Carry on the article about Ava Leas and her jewelry made from broken pieces, starting right after its last sentence.

[Text segment Boundary: Start]

Fixing broken treasures
By Lauren Fritsky
Times Staff Writer
If Castor Gardens resident Ava Leas were stranded on a deserted island, she would need very little to survive — just glue, pliers and some broken jewelry.
For the last 21 years, Leas, 51, has crafted pins, jewelry, picture frames and other items from broken accessories and heirlooms. The resourceful married mother of three finds many of the items at yard sales, flea markets, thrift shops and even online through eBay. Sometimes customers approach her directly with their goods, while others send them to her anonymously.
"You have an heirloom; you have something that could mean something," said Leas, who works full time at Movies Unlimited’s corporate office in Normandy. "It’s nice to take something through life that makes people happy."
Out of their worn-down wares, Leas makes collage pins, which feature a mix of materials. She made one for herself with her parents’ possessions and gifts to her — a broken watch, a jewel from a ring her father gave her at age 13, and earrings from when she was a baby. The medallion-sized circular pins represent unified memories, Leas said.
"The vision just comes to you," she explained of how to assemble the pieces.
Leas’ business savvy emerged early. At age 6, she began charging friends and family 50 cents to craft baby and ankle bracelets. More than 40 years later, the kindergarten entrepreneur’s aptitude for adornments has burgeoned into a part-time business.
Inspiration struck in the most unlikely of places — Chuck E. Cheese’s entertainment center circa 1985. Leas, whose father sold jewelry in Center City, spotted a woman donning a collage pin and asked her how much it cost ($60). Leas thought the price was too high and decided to make more affordable, personal pins for people.

[Text segment Boundary: End]
[Dataset content Boundary: Start]

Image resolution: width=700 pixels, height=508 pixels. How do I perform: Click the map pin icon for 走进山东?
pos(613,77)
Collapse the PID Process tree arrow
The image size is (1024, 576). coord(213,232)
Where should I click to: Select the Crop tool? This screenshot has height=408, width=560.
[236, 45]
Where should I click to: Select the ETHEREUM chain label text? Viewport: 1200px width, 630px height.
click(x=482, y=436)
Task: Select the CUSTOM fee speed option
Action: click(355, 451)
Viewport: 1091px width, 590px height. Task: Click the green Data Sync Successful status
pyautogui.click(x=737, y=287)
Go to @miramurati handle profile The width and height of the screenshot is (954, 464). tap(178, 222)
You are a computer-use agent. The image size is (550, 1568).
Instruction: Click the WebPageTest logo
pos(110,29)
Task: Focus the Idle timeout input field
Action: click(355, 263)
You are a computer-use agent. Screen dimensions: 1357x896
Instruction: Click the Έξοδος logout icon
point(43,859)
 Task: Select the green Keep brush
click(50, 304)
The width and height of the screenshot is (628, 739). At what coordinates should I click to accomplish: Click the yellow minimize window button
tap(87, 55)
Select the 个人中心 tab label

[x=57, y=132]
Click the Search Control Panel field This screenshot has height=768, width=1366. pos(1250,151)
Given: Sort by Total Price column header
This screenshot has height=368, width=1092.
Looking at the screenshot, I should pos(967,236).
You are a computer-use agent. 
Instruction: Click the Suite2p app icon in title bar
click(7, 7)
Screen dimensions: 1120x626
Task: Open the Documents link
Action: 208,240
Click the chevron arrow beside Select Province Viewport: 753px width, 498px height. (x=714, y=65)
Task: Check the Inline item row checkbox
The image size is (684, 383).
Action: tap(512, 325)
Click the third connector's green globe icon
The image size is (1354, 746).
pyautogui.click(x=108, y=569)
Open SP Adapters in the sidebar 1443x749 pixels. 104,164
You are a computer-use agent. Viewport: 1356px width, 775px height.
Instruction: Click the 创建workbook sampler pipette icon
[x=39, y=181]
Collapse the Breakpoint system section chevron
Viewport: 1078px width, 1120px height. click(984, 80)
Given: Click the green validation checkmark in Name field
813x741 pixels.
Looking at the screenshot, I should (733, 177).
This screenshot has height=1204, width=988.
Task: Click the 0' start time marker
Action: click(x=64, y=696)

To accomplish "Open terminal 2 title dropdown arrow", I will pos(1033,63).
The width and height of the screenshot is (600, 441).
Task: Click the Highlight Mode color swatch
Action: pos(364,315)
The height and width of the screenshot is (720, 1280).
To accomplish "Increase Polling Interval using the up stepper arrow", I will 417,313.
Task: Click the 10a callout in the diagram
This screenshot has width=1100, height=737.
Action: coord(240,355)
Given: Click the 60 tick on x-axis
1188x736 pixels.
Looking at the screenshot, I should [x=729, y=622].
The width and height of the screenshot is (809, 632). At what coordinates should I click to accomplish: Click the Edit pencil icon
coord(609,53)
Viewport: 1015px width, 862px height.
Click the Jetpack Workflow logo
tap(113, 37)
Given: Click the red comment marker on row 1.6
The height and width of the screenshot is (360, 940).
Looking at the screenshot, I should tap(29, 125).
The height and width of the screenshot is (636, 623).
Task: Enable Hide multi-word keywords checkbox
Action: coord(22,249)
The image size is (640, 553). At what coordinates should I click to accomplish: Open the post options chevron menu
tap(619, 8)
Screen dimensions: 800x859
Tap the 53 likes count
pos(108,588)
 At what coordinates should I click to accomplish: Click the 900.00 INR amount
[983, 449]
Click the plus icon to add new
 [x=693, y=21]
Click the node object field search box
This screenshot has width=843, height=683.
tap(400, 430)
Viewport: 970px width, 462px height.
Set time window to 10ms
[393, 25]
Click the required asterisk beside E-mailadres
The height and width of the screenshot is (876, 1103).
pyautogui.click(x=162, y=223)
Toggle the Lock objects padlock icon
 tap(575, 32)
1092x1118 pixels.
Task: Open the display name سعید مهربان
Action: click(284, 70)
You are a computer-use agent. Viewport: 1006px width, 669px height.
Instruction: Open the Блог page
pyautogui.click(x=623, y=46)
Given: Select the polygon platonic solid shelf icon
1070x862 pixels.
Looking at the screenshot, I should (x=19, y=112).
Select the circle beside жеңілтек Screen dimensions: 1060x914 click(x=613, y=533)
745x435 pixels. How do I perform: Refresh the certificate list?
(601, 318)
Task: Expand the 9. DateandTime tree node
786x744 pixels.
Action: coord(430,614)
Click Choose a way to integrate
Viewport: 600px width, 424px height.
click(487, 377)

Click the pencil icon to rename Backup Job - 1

[Dataset content Boundary: End]

- Response below -
"This is my escape. I sit behind a desk all day," she said. "I have no daughters, so this is how I satisfy that part of me."
Leas, who tests out her accessories by wearing them first, also makes butterfly and angel pins themed for occupations, hobbies, relatives or nationalities. Her collections were displayed at Fox Chase Cancer Center last month. Leas donated 20 percent of her profits to the facility, where her parents had worked for decades doing their own fund-raising.
There have been other charitable endeavors. Leas was commissioned to craft 21 pins for a family to give to a terminally ill woman’s children and grandchildren upon her death. She recently designed an angel pin for a leukemia patient to raise money for leukemia awareness through the University of Pennsylvania.
Materials are both metal and plastic and include beads, gemstones, chains, charms, buttons and more. Leas has boxes upon boxes of broken jewelry, most sitting atop her dining-room table. She has worked with some ancient pieces — customers have offered her antique Elgin pocket watches and buttons from century-old wedding dresses. Ceramic watches, she said, are among the hardest items to work with.
Still, she wants "to use every medium possible."
While the means by which she acquires her pieces and material varies, Leas imposes one consistent rule:
"Don’t take apart something that’s still working."
Leas claims most pins take mere minutes to assemble, but she spends hours scavenging for pieces and showcasing her work at craft fairs and shows in the tri-state area. She tends to get more activity in places like the Jersey shore than in her home city.
"There’s not a lot of money in Philadelphia," she said. "I really don’t make a lot of money doing this."
At first, her husband was concerned about time spent away from the family. Ever the creative thinker, Leas found ways to incorporate her near-and-dear ones into her side job. In the past, she’s charged her children with dismantling items for her to reassemble. Her sons — Michael, 24, Justin, 15, and Blake, 14 — often accompany her to shows. Her husband of 25 years, Stuart, helps when needed.
"My husband is extremely handy," Leas said. "If I need something sanded down, he’ll do it."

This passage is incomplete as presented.